Thanks for your reply. Before I was able to build successfully, I had modified these places in shenango/shared.mk. Before modifying, I would get the error as follows:

iokernel/mlx.h:5:10: fatal error: mlx5_custom.h: No such file or directory

Sorry for the late reply. The error is caused by the intermediate mlx5 files left by your first compilation with CONFIG_MLX5=y. You can simply clone a new repo from scratch, set CONFIG_MLX5=n & CONFIG_MLX4=y & CONFIG_DIRECTPATH=n, and recompile.

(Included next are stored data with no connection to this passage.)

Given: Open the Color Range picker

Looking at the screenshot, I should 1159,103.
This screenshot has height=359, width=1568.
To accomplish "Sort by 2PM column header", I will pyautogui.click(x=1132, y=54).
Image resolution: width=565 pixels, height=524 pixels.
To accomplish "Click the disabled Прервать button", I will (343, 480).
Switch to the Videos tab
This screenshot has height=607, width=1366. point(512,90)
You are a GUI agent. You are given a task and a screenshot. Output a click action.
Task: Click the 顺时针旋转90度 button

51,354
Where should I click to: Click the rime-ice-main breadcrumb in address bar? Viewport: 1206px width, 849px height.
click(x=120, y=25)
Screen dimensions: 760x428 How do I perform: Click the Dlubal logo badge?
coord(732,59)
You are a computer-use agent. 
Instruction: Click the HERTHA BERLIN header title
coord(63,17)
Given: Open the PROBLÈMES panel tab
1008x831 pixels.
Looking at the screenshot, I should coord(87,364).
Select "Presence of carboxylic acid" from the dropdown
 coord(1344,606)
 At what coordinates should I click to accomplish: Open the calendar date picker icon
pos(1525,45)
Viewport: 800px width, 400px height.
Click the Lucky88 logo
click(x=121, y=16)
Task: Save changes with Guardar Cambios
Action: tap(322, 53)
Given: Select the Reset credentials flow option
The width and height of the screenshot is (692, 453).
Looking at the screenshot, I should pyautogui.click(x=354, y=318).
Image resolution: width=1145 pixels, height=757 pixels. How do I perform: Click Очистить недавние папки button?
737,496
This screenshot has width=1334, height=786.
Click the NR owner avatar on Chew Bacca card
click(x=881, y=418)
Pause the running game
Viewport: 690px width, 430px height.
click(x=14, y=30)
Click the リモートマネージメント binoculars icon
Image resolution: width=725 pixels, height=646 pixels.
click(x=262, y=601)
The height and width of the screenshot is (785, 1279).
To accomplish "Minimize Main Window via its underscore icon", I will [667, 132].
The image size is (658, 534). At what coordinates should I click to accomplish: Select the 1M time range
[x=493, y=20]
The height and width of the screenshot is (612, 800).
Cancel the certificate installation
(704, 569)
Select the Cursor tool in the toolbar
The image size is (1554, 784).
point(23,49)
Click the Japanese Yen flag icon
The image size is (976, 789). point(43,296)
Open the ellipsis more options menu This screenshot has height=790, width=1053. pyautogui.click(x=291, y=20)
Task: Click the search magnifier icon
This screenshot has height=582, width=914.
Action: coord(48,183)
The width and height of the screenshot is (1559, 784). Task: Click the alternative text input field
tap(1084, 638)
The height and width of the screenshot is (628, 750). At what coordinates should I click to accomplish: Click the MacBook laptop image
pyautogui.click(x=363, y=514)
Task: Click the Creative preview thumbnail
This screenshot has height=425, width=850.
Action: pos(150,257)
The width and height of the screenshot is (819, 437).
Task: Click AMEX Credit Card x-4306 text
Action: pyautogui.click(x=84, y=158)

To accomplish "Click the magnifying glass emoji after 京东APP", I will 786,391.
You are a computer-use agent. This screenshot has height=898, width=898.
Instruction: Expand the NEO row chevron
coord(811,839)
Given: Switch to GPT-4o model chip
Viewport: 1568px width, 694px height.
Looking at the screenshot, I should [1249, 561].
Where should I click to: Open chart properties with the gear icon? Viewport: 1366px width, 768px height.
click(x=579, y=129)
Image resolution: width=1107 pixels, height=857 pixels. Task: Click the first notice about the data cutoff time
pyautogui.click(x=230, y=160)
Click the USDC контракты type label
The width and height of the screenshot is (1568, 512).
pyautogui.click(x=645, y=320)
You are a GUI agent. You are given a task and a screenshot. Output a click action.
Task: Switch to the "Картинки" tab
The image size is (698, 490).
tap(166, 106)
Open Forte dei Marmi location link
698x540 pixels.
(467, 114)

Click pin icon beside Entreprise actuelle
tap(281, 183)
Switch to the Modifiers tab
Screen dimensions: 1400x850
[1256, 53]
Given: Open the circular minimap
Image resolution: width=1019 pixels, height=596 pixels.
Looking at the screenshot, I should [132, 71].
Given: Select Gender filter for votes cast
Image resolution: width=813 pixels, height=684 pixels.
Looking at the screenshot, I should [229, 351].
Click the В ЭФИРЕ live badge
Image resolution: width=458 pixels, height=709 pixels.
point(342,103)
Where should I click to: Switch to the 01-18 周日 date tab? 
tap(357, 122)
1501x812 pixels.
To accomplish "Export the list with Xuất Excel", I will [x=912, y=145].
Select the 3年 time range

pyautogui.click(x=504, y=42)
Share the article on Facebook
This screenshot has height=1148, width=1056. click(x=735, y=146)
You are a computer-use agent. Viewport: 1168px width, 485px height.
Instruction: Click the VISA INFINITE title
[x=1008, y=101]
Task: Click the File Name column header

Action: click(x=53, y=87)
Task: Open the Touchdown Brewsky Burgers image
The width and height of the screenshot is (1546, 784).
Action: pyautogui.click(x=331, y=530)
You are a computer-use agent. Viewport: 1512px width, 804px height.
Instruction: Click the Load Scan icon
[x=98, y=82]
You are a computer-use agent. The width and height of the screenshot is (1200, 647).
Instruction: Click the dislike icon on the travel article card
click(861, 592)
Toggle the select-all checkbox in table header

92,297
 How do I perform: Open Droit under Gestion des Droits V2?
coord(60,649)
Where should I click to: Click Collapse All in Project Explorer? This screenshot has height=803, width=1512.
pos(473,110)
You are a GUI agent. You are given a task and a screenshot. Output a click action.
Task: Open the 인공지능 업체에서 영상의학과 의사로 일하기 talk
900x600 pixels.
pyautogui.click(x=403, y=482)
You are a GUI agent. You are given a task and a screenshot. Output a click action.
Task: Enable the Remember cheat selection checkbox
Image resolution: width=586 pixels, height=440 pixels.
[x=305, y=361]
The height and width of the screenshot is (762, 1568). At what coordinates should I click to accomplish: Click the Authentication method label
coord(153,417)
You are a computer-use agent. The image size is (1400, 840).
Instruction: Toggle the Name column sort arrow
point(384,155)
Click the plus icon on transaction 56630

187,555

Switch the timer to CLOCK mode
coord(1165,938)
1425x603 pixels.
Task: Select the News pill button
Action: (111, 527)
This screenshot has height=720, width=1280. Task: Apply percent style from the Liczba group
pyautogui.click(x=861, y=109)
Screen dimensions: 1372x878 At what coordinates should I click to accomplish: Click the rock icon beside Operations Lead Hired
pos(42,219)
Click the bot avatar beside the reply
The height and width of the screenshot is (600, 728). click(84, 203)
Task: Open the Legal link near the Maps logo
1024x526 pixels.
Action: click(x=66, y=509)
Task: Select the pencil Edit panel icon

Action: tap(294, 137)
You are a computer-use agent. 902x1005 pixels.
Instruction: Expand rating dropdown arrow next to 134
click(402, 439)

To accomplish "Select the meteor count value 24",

zainryan commented 3 years ago

In addition, our project is mostly implemented using mlx5 NIC and only has limited support for mlx4, so you may observe reduced performance with mlx4. When running the program, you have to delete enable_directpath 1 of all config files in AIFM/aifm/configs/. Please let me know if you have any further questions, I'm happy to answer.